● **Try it**:
Please reproduce each of the following entries exactly.

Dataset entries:
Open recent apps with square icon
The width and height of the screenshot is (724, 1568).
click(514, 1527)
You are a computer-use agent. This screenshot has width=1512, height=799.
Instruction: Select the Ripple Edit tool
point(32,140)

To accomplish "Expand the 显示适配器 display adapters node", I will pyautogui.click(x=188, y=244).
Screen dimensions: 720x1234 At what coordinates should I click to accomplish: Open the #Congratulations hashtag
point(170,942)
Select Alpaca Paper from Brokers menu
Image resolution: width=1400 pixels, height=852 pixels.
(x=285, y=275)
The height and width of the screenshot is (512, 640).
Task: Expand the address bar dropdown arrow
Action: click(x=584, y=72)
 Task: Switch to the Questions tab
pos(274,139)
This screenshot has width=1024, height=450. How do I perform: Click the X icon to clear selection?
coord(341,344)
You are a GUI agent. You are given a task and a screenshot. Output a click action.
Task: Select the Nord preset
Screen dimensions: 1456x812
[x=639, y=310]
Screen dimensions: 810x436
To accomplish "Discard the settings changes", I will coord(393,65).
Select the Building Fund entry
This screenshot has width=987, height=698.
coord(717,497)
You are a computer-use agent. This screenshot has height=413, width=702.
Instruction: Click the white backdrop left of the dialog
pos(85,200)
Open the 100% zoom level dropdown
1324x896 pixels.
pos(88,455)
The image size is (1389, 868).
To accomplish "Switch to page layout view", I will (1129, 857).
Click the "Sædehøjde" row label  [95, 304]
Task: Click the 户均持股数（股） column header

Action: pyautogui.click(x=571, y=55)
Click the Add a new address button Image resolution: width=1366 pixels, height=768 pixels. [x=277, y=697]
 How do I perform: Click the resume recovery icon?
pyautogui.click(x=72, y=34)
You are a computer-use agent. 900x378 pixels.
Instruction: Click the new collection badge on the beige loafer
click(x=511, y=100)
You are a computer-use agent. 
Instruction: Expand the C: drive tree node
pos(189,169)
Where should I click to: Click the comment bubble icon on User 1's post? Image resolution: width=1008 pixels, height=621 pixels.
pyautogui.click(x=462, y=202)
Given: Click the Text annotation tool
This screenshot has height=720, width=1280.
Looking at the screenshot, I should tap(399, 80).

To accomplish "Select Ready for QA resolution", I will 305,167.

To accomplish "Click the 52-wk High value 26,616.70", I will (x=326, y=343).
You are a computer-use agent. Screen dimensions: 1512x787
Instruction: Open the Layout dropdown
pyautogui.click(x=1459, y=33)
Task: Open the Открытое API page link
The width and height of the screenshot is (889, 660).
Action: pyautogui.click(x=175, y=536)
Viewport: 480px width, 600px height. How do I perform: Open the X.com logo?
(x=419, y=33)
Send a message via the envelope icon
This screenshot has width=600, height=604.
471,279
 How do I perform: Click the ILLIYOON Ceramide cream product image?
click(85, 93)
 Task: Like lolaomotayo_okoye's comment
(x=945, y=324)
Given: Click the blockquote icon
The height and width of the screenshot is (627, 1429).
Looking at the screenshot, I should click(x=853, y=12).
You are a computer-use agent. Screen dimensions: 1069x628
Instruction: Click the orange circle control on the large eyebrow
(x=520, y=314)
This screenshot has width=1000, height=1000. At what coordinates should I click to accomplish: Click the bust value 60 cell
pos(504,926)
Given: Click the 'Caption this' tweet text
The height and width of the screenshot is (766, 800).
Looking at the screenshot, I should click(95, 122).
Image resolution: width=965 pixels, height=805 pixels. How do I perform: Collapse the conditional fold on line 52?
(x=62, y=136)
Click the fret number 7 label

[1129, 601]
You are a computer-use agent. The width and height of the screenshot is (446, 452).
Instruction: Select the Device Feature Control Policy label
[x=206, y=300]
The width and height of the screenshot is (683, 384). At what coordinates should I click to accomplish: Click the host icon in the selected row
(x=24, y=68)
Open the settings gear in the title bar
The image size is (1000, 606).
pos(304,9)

● **The completed task**:
Open recent apps with square icon
The width and height of the screenshot is (724, 1568).
click(514, 1527)
You are a computer-use agent. This screenshot has width=1512, height=799.
Instruction: Select the Ripple Edit tool
point(32,140)

To accomplish "Expand the 显示适配器 display adapters node", I will pyautogui.click(x=188, y=244).
Screen dimensions: 720x1234 At what coordinates should I click to accomplish: Open the #Congratulations hashtag
point(170,942)
Select Alpaca Paper from Brokers menu
Image resolution: width=1400 pixels, height=852 pixels.
(x=285, y=275)
The height and width of the screenshot is (512, 640).
Task: Expand the address bar dropdown arrow
Action: click(x=584, y=72)
 Task: Switch to the Questions tab
pos(274,139)
This screenshot has width=1024, height=450. How do I perform: Click the X icon to clear selection?
coord(341,344)
You are a GUI agent. You are given a task and a screenshot. Output a click action.
Task: Select the Nord preset
Screen dimensions: 1456x812
[x=639, y=310]
Screen dimensions: 810x436
To accomplish "Discard the settings changes", I will coord(393,65).
Select the Building Fund entry
This screenshot has width=987, height=698.
coord(717,497)
You are a computer-use agent. This screenshot has height=413, width=702.
Instruction: Click the white backdrop left of the dialog
pos(85,200)
Open the 100% zoom level dropdown
1324x896 pixels.
pos(88,455)
The image size is (1389, 868).
To accomplish "Switch to page layout view", I will (1129, 857).
Click the "Sædehøjde" row label  [95, 304]
Task: Click the 户均持股数（股） column header

Action: pyautogui.click(x=571, y=55)
Click the Add a new address button Image resolution: width=1366 pixels, height=768 pixels. [x=277, y=697]
 How do I perform: Click the resume recovery icon?
pyautogui.click(x=72, y=34)
You are a computer-use agent. 900x378 pixels.
Instruction: Click the new collection badge on the beige loafer
click(x=511, y=100)
You are a computer-use agent. 
Instruction: Expand the C: drive tree node
pos(189,169)
Where should I click to: Click the comment bubble icon on User 1's post? Image resolution: width=1008 pixels, height=621 pixels.
pyautogui.click(x=462, y=202)
Given: Click the Text annotation tool
This screenshot has height=720, width=1280.
Looking at the screenshot, I should tap(399, 80).

To accomplish "Select Ready for QA resolution", I will 305,167.

To accomplish "Click the 52-wk High value 26,616.70", I will (x=326, y=343).
You are a computer-use agent. Screen dimensions: 1512x787
Instruction: Open the Layout dropdown
pyautogui.click(x=1459, y=33)
Task: Open the Открытое API page link
The width and height of the screenshot is (889, 660).
Action: pyautogui.click(x=175, y=536)
Viewport: 480px width, 600px height. How do I perform: Open the X.com logo?
(x=419, y=33)
Send a message via the envelope icon
This screenshot has width=600, height=604.
471,279
 How do I perform: Click the ILLIYOON Ceramide cream product image?
click(85, 93)
 Task: Like lolaomotayo_okoye's comment
(x=945, y=324)
Given: Click the blockquote icon
The height and width of the screenshot is (627, 1429).
Looking at the screenshot, I should click(x=853, y=12).
You are a computer-use agent. Screen dimensions: 1069x628
Instruction: Click the orange circle control on the large eyebrow
(x=520, y=314)
This screenshot has width=1000, height=1000. At what coordinates should I click to accomplish: Click the bust value 60 cell
pos(504,926)
Given: Click the 'Caption this' tweet text
The height and width of the screenshot is (766, 800).
Looking at the screenshot, I should click(95, 122).
Image resolution: width=965 pixels, height=805 pixels. How do I perform: Collapse the conditional fold on line 52?
(x=62, y=136)
Click the fret number 7 label

[1129, 601]
You are a computer-use agent. The width and height of the screenshot is (446, 452).
Instruction: Select the Device Feature Control Policy label
[x=206, y=300]
The width and height of the screenshot is (683, 384). At what coordinates should I click to accomplish: Click the host icon in the selected row
(x=24, y=68)
Open the settings gear in the title bar
The image size is (1000, 606).
pos(304,9)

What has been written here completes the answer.